As a software engineer myself, I understand the limitations in the v1 cam and that any patching takes time. I also understand the local access limitations, and how ‘access to internal network traffic’ is a barrier to easy exploitation.

However, there are failures here that I think Wyze will need to demonstrate that they will learn from:

  • Disclosure timeframe - We would all love to say patches should be ready within minutes and deployed, and we can know about specific risks within a day or two; the majority of us also realize that’s unrealistic. However, waiting years to disclose a security bug - even a patched one - is frankly unacceptable. Without disclosure, users can’t evaluate their risk.
  • Disclosure detail - The community of curious security researchers - those who would care about exact attack vectors, proof-of-concept code, etc. - is small. However, disclosing the specific risk, exacerbating and mitigating factors, and other pertinent details is important. Again, without disclosure, users can’t evaluate their risk. The v1 retirement message - that you can’t guarantee the security - is no replacement for knowledge of specific risks. Yes, you don’t want to tip off about weaknesses before users can patch or replace devices - but there is a difference between ‘theoretical issues’ and ‘known issues’.
  • Defense-in-depth: Security isn’t just as good as the weakest link, it’s a combination of the weaknesses in all links. Access to your wifi (or, theoretically, wired network) is not that high a bar; malware on a PC or other IoT device is not uncommon. WPA2/WPA3 encryption will inevitably be broken as a whole, and some bad implementations are vulnerable. You protect every link as much as possible.

One thing that is important to note here is that while there are technical failures (this bug, overreliance on network security), a lot of this comes down to communication. Being frank with your customers is important, especially if you’re a security company.

In fact, that last part is part of why I’m writing this message. It’s a very bad look for a company with a security kerfuffle - even if they think they are in the right - to send out ‘Sign up for Wyze Home Monitoring’ to ‘Make your home as secure as possible’ during issues like these.

Wyze needs a real mea culpa moment here. Not firing a scapegoat, not a bunch of fluff to ignore it, and not a bunch of products, features, sales or offers to move to a different narrative. Wyze needs to communicate clearly what has changed, what still needs to change with their culture, and how they plan on regaining lost trust.

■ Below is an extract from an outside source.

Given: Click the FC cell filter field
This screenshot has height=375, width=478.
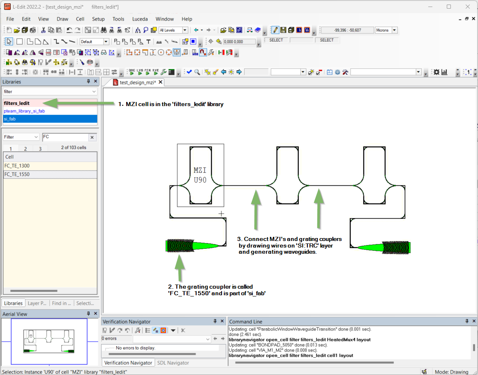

For an interesting comparison, consider LastPass. I don’t use them anymore (they’re walling off features and not really improving the product anymore), but I started using them after they announced a semi-successful hack. Why? Because they detected the hack within hours, notified users in less than a day, described how the risk was limited (the values captured were hashed and salted, though this isn’t bulletproof). Most importantly, they implored users to change all stored passwords and warned them early enough that it was guaranteed to be effective. Hugely annoying - but practical and effective!

Vulnerabilities and attacks can be success stories, but you have to do the right thing and communicate well!